Si è concluso con la consegna degli attestati di merito ai digital tutor il progetto pilota di Genova digitale. Un evento finale che in realtà è un nuovo punto di partenza, visto che i risultati sono andati oltre più rosee aspettative, a costo zero per l’amministrazione: 1 mese di incontri pubblici. 9 Municipi coinvolti, 27 location, 63 più altri 9 incontri pubblici divulgativi, 16 postazioni Linux installate, 23 volontari, 27 associazioni coinvolte.

Per un mese si sono svolte una serie di sessioni  in luoghi diversi tra circoli, associazioni, Municipi eccetera, in cui il tutor digitale ha messo a disposizione degli interessati tutte le informazioni per destreggiarsi tra servizi online, app per tablet e smartphone e social network.

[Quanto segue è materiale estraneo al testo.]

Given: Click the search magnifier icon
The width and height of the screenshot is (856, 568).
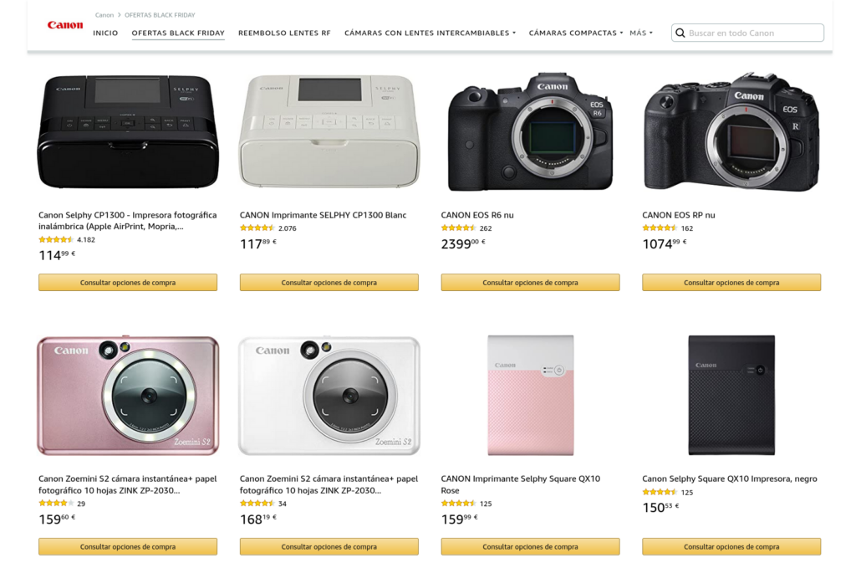Looking at the screenshot, I should point(680,33).
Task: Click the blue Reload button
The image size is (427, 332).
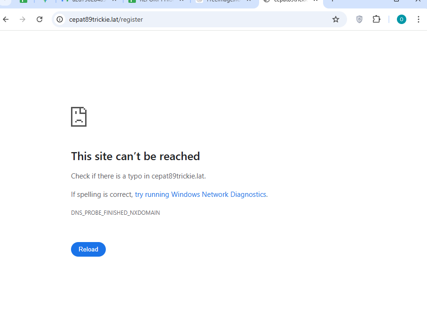Action: [88, 249]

A consegnare i diplomi il sindaco Marco Doria: «L’amministrazione comunale ha creduto in questo progetto nazionale. Sono convinto che l’azione degli Enti riesce ad avere gambe se è anche aiutata da iniziative di cittadinanza attiva e di volontariato. Quella del digital tutor è una funzione preziosa».

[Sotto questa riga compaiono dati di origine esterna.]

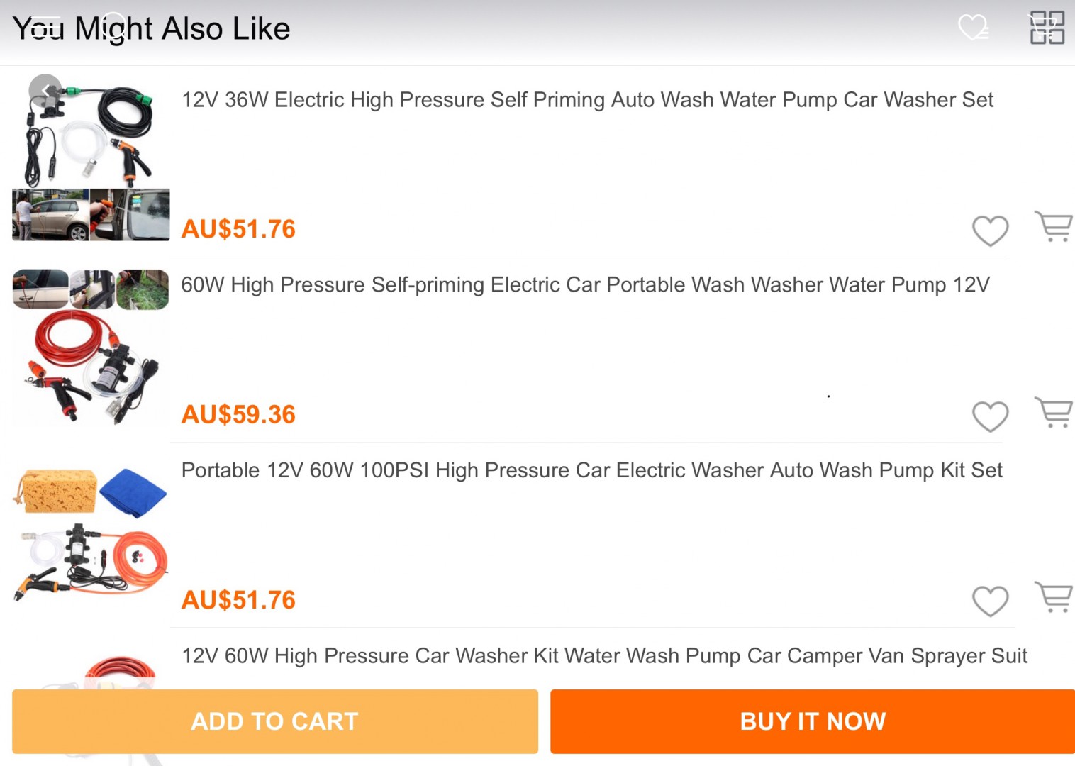Screen dimensions: 1075x766
Task: Open Car Camper Van Sprayer Suit listing
Action: click(x=604, y=656)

Il digital champion genovese Enrico Alletto, aggiunge: «Nel resto d’Italia non c’è stato un progetto simile. È andata bene, il percorso con la parte istituzionale è stato complesso ma all’insegna della collaborazione, i 5 digital champions che hanno dato vita all’Associazione Genova digitale hanno lavorato con modalità inedite per l’amministrazione e l’interesse da parte di chi ha partecipato è stato alto. Durante gli incontri abbiamo raccolto questionari e a gennaio sarà pronto il documento ufficiale, che verrà consegnato in giunta e in parte sarà reso pubblico». Il personale del Comune ha lavorato coordinandosi quasi sempre da remoto con “esterni” mossi da un obiettivo progettuale comune e con tempi serrati.

Per il sindaco il successo dipende anche dal ruolo che hanno e avranno i Municipi, alcuni hanno già dichiarato di essere interessati al fatto che le sessioni dedicate al digitale proseguano anche nel 2016, anche se la “carica” di digital champion, che è un ambasciatore dell’innovazione, termina a fine 2015. «Ho già detto a Riccardo Luna, digital champion per l’Italia – annuncia Alletto – che il mio tempo libero lo dedicherò all’Associazione Open Genova, che si occupa anche di alfabetizzazione digitale».